+++ Extract to read
This is followed by “Beauty’s Still Fade” by Philip Horne, reprinted from the October 2000 issue of Sight & Sound. This begins by pointing out that The Neon Bible, Davies’s first non-autobiographically-inspired film, was of a piece with his earlier work. Although more of a conventional narrative than those earlier films, it still employed similar stylistic devices to them. In social milieu (and in the lack of show tunes and pre-rock-’n’-roll pop songs), The House of Mirth seemed quite a departure, not least in its look, due to a change of production designer and cinematographer (previously Christopher Hobbs and Mick Coulter on both The Long Day Closes and The Neon Bible, now Don Taylor and Remi Adeferasin respectively). There is also the reduction of music and a greater emphasis on sound effects. Horne looks at Gillian Anderson’s performance and Davies’s filming of her: often a shot of her back is as eloquent as a close-up. So is Davies’s eye for small gestures. Horne does compare Davies’s film with Scorsese’s, wondering why the two best versions of Edith Wharton, who was not a Catholic, were made by two noticeably Catholic directors. This piece concludes with an interview of Davies.
“It Was a Day for Impulse and Truancy: Edith Wharton” by Daniel Graham is, as the title indicates, a look at the source novelist, born in New York on the site of a current Starbucks. Despite writing not being considered a suitable occupation for a girl, she persisted and became a chronicler of what became called The Gilded Age. Henry James recognised her talent early on and became a friend and something of a mentor. Her literary success had an adverse effect on her marriage. Although never really happy (“melancholy was her oxygen”, Graham says) that success continued. The House of Mirthearned her the then-enormous sum of $2.5 million. This is followed by a reprint of Kevin Jackson’s review of the film from the November 2000 Sight & Sound, and credits for and notes on the extras.
final thoughts
Although it seemed something of a departure when it was first released, The House of Mirth sits well in Terence Davies’s filmography. Part of that is due to the fact that literary adaptations were more or less what he could get made in a career which was too intermittent for all its distinction. That said, it’s a film showcasing a fine performance by Gillian Anderson and is well served on this BFI Blu-ray.
++++++
Answer these questions using the review of The House of Mirth Blu-ray.
1. Which issue of Sight & Sound first carried Philip Horne's "Beauty's Still Fade"?
2. What sum did The House of Mirth earn Edith Wharton?
3. On what format and from what label is the film released?
+++ Dataset
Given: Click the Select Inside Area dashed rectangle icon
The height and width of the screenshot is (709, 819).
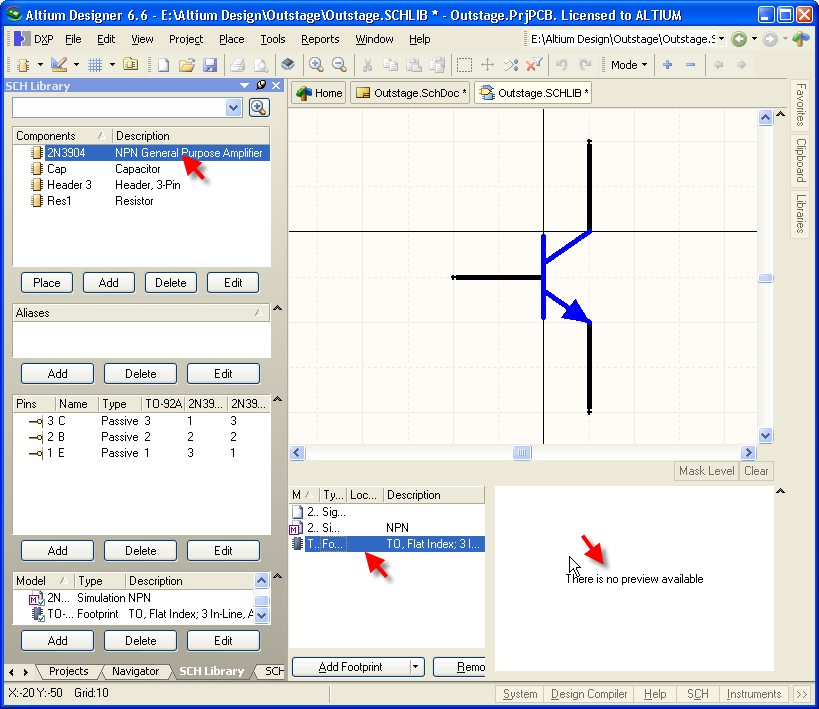Looking at the screenshot, I should (x=465, y=65).
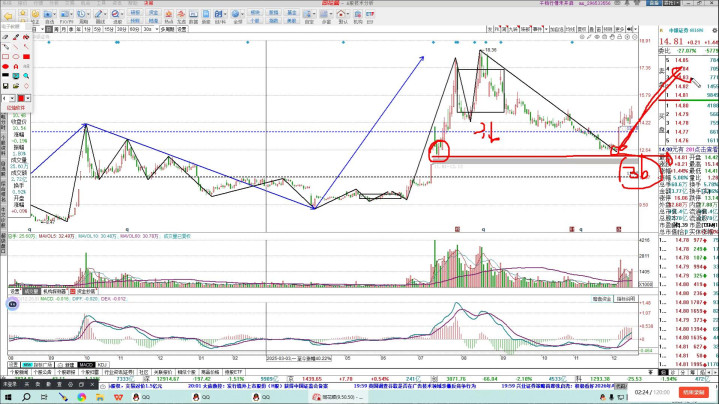Select the hollow rectangle drawing tool
The height and width of the screenshot is (404, 719).
(x=6, y=57)

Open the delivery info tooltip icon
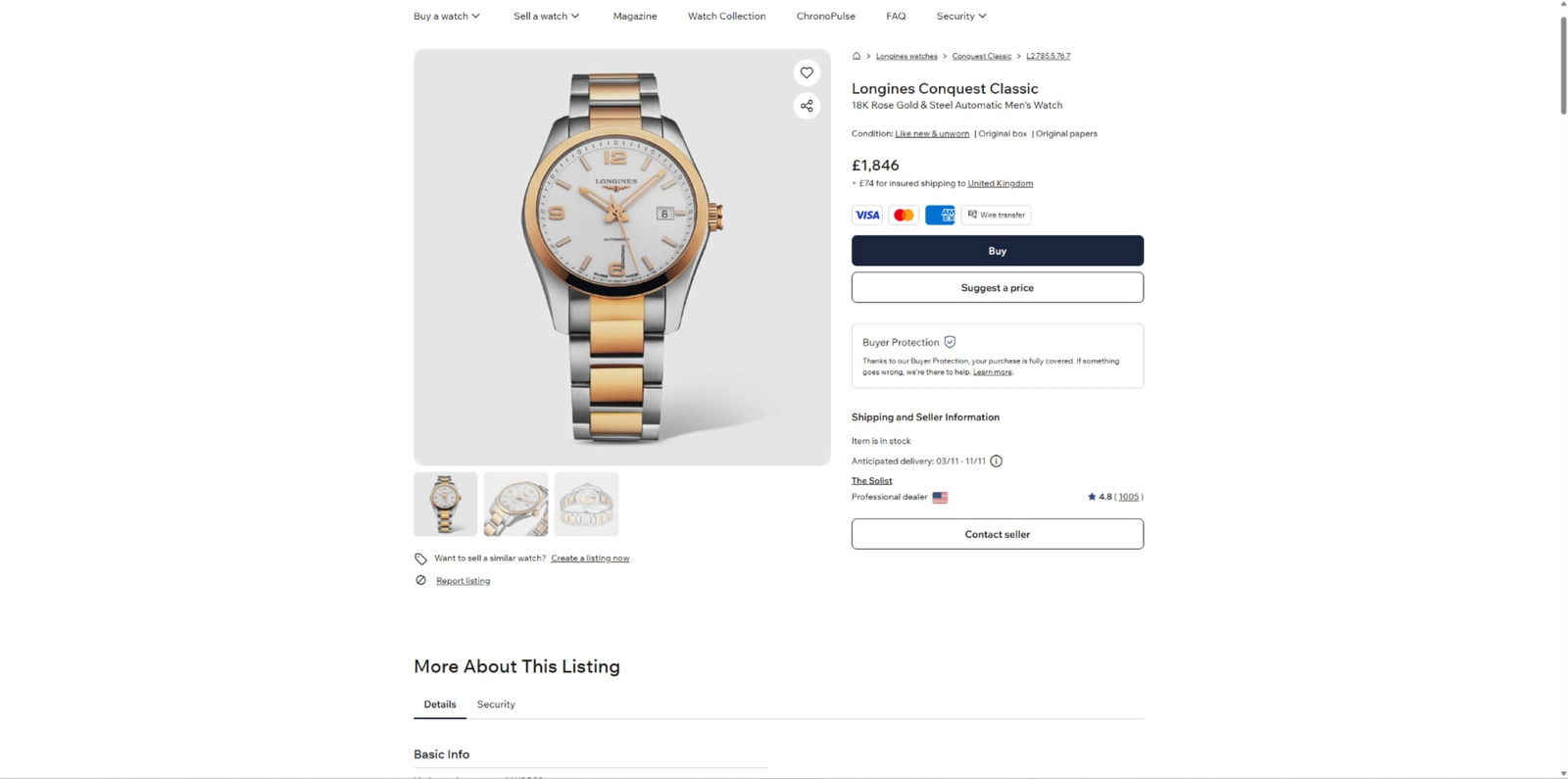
++++++
Solution for this problem
1. The October 2000 issue.
2. $2.5 million.
3. On Blu-ray from the BFI.